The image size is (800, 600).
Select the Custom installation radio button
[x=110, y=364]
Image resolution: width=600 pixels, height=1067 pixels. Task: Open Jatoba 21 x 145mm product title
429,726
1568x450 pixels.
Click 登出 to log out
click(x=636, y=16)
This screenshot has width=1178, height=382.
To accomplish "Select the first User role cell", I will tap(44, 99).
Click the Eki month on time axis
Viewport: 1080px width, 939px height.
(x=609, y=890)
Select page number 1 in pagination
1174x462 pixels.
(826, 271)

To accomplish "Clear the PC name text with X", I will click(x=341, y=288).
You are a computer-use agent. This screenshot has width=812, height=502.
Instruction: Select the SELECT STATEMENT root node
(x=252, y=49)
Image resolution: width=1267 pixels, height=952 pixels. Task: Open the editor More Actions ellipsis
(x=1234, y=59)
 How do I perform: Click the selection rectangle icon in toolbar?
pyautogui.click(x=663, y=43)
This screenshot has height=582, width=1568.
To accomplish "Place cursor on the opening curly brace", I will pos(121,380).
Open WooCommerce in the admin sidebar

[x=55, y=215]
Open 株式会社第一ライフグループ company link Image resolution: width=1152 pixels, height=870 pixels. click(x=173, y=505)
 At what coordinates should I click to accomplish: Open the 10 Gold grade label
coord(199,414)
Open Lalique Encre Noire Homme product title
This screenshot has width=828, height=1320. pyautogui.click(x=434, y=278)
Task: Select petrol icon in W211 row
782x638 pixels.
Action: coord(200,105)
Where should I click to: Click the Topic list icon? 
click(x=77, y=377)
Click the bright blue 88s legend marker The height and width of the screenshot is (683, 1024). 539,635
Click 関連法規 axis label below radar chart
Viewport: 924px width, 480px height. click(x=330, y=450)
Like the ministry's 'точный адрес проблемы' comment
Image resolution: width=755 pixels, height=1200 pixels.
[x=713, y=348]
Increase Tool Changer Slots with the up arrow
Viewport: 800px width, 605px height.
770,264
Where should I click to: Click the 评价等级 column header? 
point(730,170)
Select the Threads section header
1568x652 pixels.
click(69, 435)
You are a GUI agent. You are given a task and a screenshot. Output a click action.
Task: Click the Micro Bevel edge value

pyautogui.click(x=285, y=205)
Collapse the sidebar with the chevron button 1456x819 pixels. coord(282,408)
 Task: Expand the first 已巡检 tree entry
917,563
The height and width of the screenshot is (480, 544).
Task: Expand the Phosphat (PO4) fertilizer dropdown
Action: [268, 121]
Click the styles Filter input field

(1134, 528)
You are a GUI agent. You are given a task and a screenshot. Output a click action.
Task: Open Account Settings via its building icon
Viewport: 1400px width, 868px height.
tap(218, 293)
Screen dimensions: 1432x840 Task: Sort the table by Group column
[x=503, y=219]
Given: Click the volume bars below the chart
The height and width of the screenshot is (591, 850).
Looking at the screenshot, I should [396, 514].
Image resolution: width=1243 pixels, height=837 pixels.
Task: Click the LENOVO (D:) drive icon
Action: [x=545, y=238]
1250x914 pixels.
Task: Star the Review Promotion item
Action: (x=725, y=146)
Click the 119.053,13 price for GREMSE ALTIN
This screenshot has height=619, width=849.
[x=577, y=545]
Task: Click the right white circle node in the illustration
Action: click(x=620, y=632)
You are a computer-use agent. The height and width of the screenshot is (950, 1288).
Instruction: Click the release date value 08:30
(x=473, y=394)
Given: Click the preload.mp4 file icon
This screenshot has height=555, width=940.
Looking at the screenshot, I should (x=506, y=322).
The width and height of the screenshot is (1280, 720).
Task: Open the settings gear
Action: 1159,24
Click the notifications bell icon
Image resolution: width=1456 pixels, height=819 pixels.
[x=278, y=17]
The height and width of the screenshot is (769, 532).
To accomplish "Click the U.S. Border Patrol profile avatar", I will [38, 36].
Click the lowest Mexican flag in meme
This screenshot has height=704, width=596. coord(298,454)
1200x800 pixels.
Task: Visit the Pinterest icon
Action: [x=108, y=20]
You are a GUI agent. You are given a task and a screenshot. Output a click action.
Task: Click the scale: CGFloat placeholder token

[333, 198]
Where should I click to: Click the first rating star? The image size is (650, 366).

ACTION ITEM
Word for word, print every line above.

YOUR SOLUTION
The image size is (800, 600).
Select the Custom installation radio button
[x=110, y=364]
Image resolution: width=600 pixels, height=1067 pixels. Task: Open Jatoba 21 x 145mm product title
429,726
1568x450 pixels.
Click 登出 to log out
click(x=636, y=16)
This screenshot has width=1178, height=382.
To accomplish "Select the first User role cell", I will tap(44, 99).
Click the Eki month on time axis
Viewport: 1080px width, 939px height.
(x=609, y=890)
Select page number 1 in pagination
1174x462 pixels.
(826, 271)

To accomplish "Clear the PC name text with X", I will click(x=341, y=288).
You are a computer-use agent. This screenshot has width=812, height=502.
Instruction: Select the SELECT STATEMENT root node
(x=252, y=49)
Image resolution: width=1267 pixels, height=952 pixels. Task: Open the editor More Actions ellipsis
(x=1234, y=59)
 How do I perform: Click the selection rectangle icon in toolbar?
pyautogui.click(x=663, y=43)
This screenshot has height=582, width=1568.
To accomplish "Place cursor on the opening curly brace", I will pos(121,380).
Open WooCommerce in the admin sidebar

[x=55, y=215]
Open 株式会社第一ライフグループ company link Image resolution: width=1152 pixels, height=870 pixels. click(x=173, y=505)
 At what coordinates should I click to accomplish: Open the 10 Gold grade label
coord(199,414)
Open Lalique Encre Noire Homme product title
This screenshot has width=828, height=1320. pyautogui.click(x=434, y=278)
Task: Select petrol icon in W211 row
782x638 pixels.
Action: coord(200,105)
Where should I click to: Click the Topic list icon? 
click(x=77, y=377)
Click the bright blue 88s legend marker The height and width of the screenshot is (683, 1024). 539,635
Click 関連法規 axis label below radar chart
Viewport: 924px width, 480px height. click(x=330, y=450)
Like the ministry's 'точный адрес проблемы' comment
Image resolution: width=755 pixels, height=1200 pixels.
[x=713, y=348]
Increase Tool Changer Slots with the up arrow
Viewport: 800px width, 605px height.
770,264
Where should I click to: Click the 评价等级 column header? 
point(730,170)
Select the Threads section header
1568x652 pixels.
click(69, 435)
You are a GUI agent. You are given a task and a screenshot. Output a click action.
Task: Click the Micro Bevel edge value

pyautogui.click(x=285, y=205)
Collapse the sidebar with the chevron button 1456x819 pixels. coord(282,408)
 Task: Expand the first 已巡检 tree entry
917,563
The height and width of the screenshot is (480, 544).
Task: Expand the Phosphat (PO4) fertilizer dropdown
Action: [268, 121]
Click the styles Filter input field

(1134, 528)
You are a GUI agent. You are given a task and a screenshot. Output a click action.
Task: Open Account Settings via its building icon
Viewport: 1400px width, 868px height.
tap(218, 293)
Screen dimensions: 1432x840 Task: Sort the table by Group column
[x=503, y=219]
Given: Click the volume bars below the chart
The height and width of the screenshot is (591, 850).
Looking at the screenshot, I should [396, 514].
Image resolution: width=1243 pixels, height=837 pixels.
Task: Click the LENOVO (D:) drive icon
Action: [x=545, y=238]
1250x914 pixels.
Task: Star the Review Promotion item
Action: (x=725, y=146)
Click the 119.053,13 price for GREMSE ALTIN
This screenshot has height=619, width=849.
[x=577, y=545]
Task: Click the right white circle node in the illustration
Action: click(x=620, y=632)
You are a computer-use agent. The height and width of the screenshot is (950, 1288).
Instruction: Click the release date value 08:30
(x=473, y=394)
Given: Click the preload.mp4 file icon
This screenshot has height=555, width=940.
Looking at the screenshot, I should (x=506, y=322).
The width and height of the screenshot is (1280, 720).
Task: Open the settings gear
Action: 1159,24
Click the notifications bell icon
Image resolution: width=1456 pixels, height=819 pixels.
[x=278, y=17]
The height and width of the screenshot is (769, 532).
To accomplish "Click the U.S. Border Patrol profile avatar", I will [38, 36].
Click the lowest Mexican flag in meme
This screenshot has height=704, width=596. coord(298,454)
1200x800 pixels.
Task: Visit the Pinterest icon
Action: [x=108, y=20]
You are a GUI agent. You are given a task and a screenshot. Output a click action.
Task: Click the scale: CGFloat placeholder token

[333, 198]
Where should I click to: Click the first rating star? The image size is (650, 366).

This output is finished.